Leave the pictures out. Retype exactly the lines below from the one containing "Click the Turkey flag icon" through the one containing "You are a computer-use", and no others.

### Entries shown
####
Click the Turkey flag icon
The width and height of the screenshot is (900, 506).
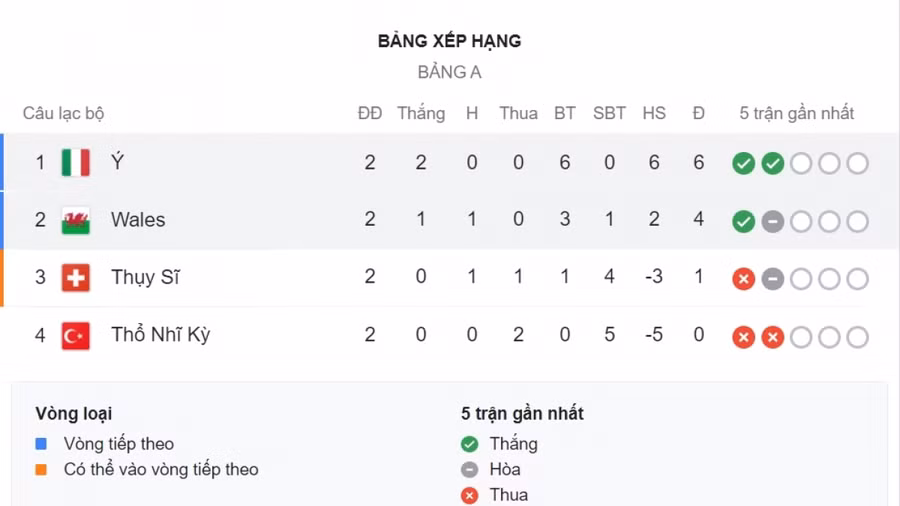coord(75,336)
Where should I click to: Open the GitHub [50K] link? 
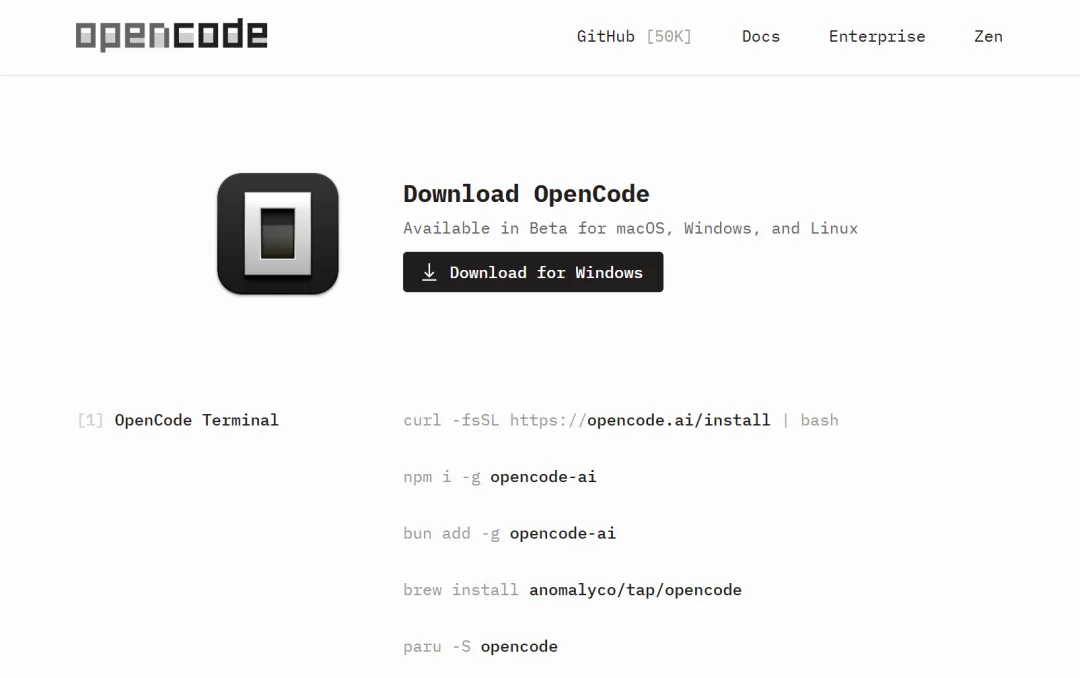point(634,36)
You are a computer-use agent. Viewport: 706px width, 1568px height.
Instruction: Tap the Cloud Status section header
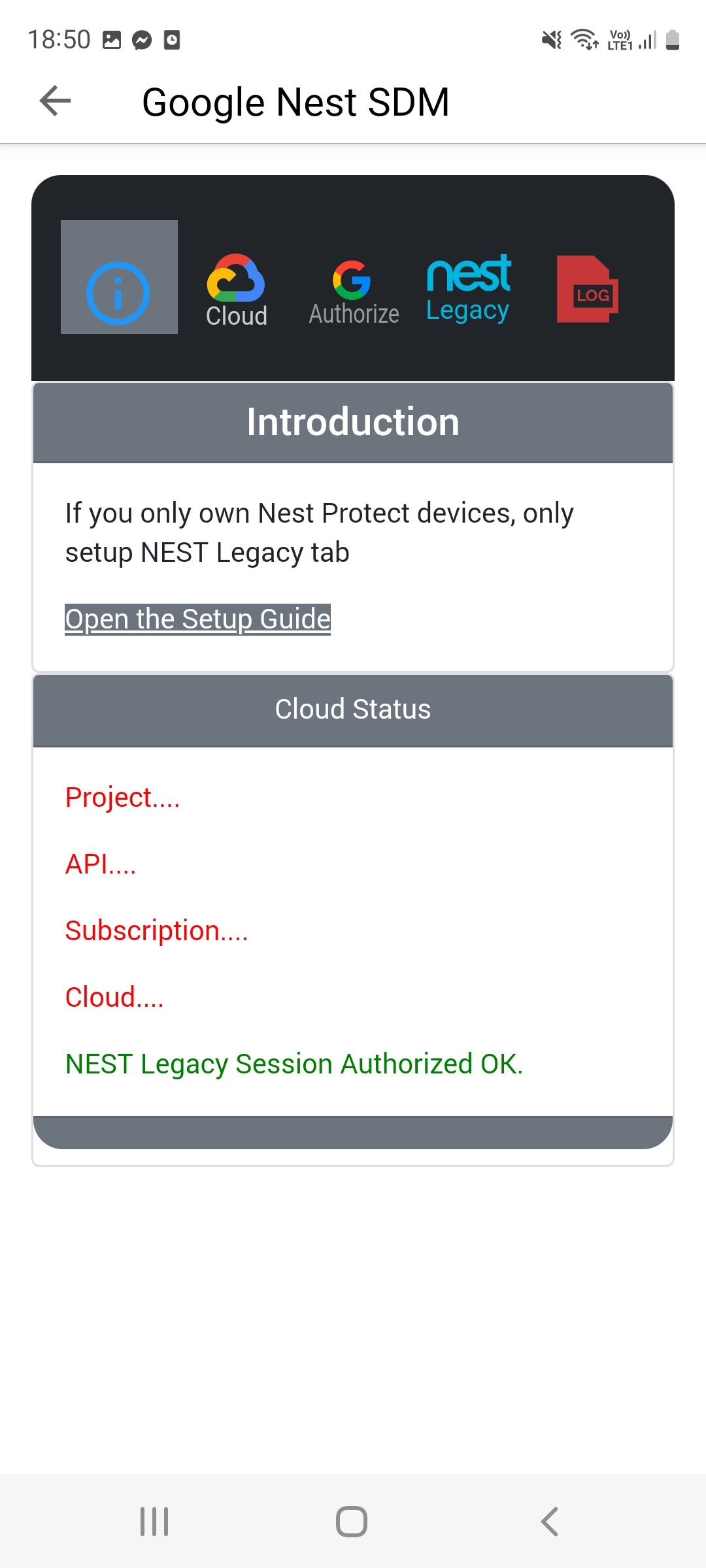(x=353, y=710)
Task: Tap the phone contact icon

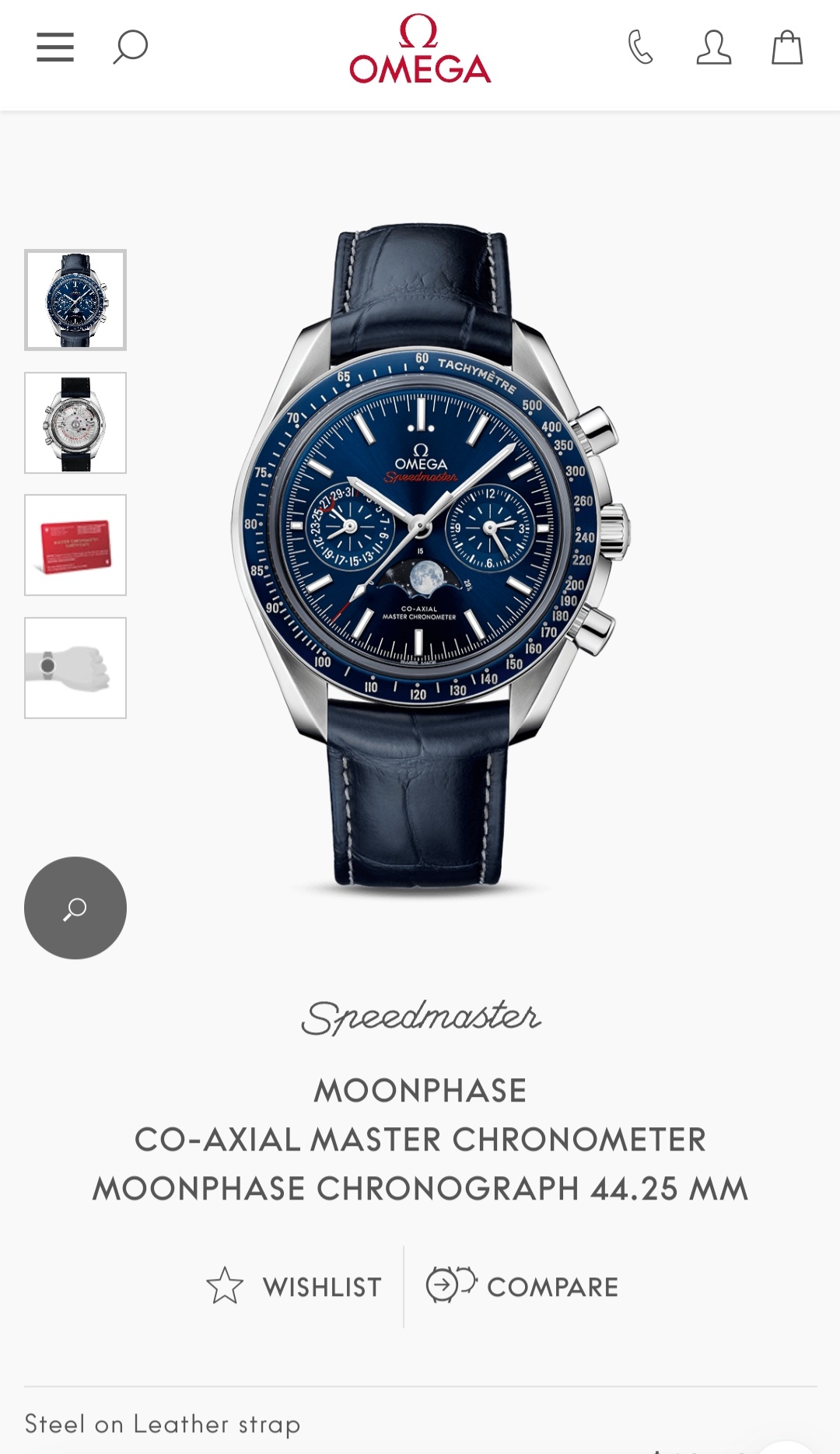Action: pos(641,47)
####
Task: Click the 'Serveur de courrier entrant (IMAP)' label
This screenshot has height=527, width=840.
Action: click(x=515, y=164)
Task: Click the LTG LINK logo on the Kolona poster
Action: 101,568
####
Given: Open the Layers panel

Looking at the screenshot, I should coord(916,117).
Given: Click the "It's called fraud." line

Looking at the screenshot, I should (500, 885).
####
### Finished exercise
Click the Turkey flag icon
The width and height of the screenshot is (900, 506).
coord(75,336)
Where should I click to: Open the GitHub [50K] link? 
point(634,36)
You are a computer-use agent. Viewport: 706px width, 1568px height.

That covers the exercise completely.